Selected text –
>>>>>

Earlier, Bhutto's party planned to file an appeal yesterday, but the move has been delayed for a day because of technical reasons, Munawwar Suharwardi, a PPP spokesman in Karachi, told Gulf News.

The election commission rejected Bhutto's nomination papers on two seats from her hometown of Larkana, saying that convicted people are not allowed to run in the elections.

In Karachi, the election commission officials rejected her nomination on the reserved women seat on similar grounds. Bhutto has been given a three-year jail term by a court for abstaining from its proceedings in two separate corruption cases.

Suharwardi said that the lawyers would file appeals in election commission's Sukkur and Karachi offices, challenging the ineligibility of the PPP chairperson on what he called "such unlawful and flimsy grounds."

"We will bring to the election commission's notice that the decision of her disqualification was announced on the state-run radio even before the returning officer in Karachi gave his verdict," he said. "This shows that the decision was made somewhere else."

Also the lawyers would argue against her conviction for abstaining from court proceedings because she was represented by her lawyers, he said.

<<<<<

Given information –
>>>>>

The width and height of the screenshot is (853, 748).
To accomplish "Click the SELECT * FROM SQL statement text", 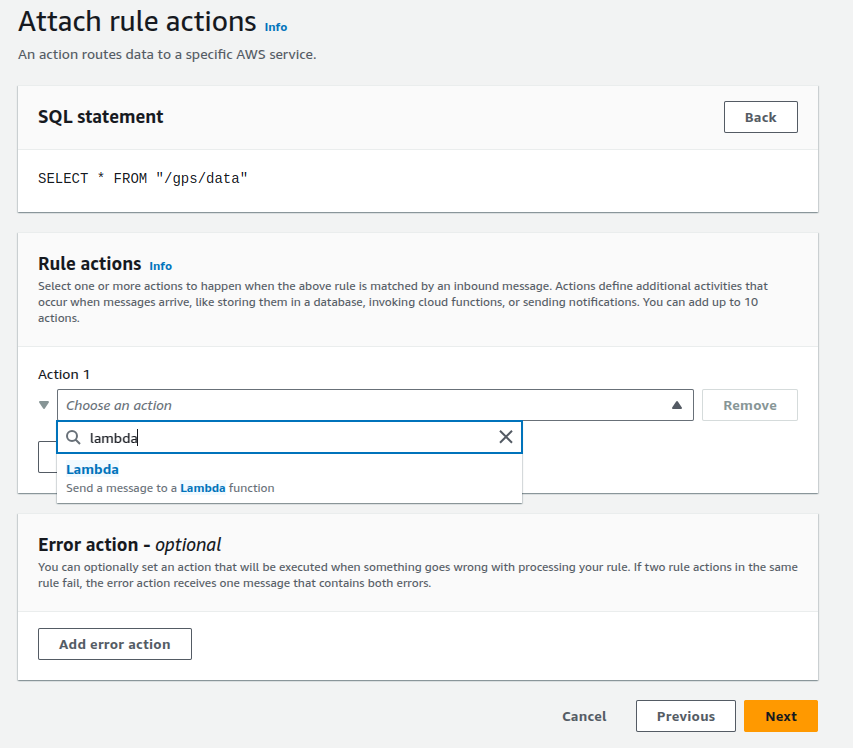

<<<<<

Written instruction A – Retype the article on Bhutto's rejected nomination papers, everything from "Earlier, Bhutto's party" down to "separate corruption cases.".
Written instruction B – Extend the article on Bhutto's rejected nomination papers, picking up after its final sentence.

Answer A –
Earlier, Bhutto's party planned to file an appeal yesterday, but the move has been delayed for a day because of technical reasons, Munawwar Suharwardi, a PPP spokesman in Karachi, told Gulf News.

The election commission rejected Bhutto's nomination papers on two seats from her hometown of Larkana, saying that convicted people are not allowed to run in the elections.

In Karachi, the election commission officials rejected her nomination on the reserved women seat on similar grounds. Bhutto has been given a three-year jail term by a court for abstaining from its proceedings in two separate corruption cases.

Answer B –
The returning officer's ruling that she should have herself appeared before the commission to file nomination papers is also "baseless" because there is a precedent that nomination papers can be filed even in the absence of a candidate, he added.

On Tuesday, President Gen. Pervez Musharraf reiterated his commitment to keep what he calls corrupt and dishonest politicians out of the future democratic setup.

But he denied the allegations by his opponents that the government was trying to influence the election commission to seek the ouster of Bhutto or any other politician.

The PPP accuses Musharraf of targeting Bhutto, the twice-elected premier, who has been living in self-exile since early 1999.

The government denies the charge and says that all steps are being taken under the law.

The PPP so far has failed to build pressure over the government to save the political career of Bhutto, who is struggling to stage a comeback in Pakistani politics.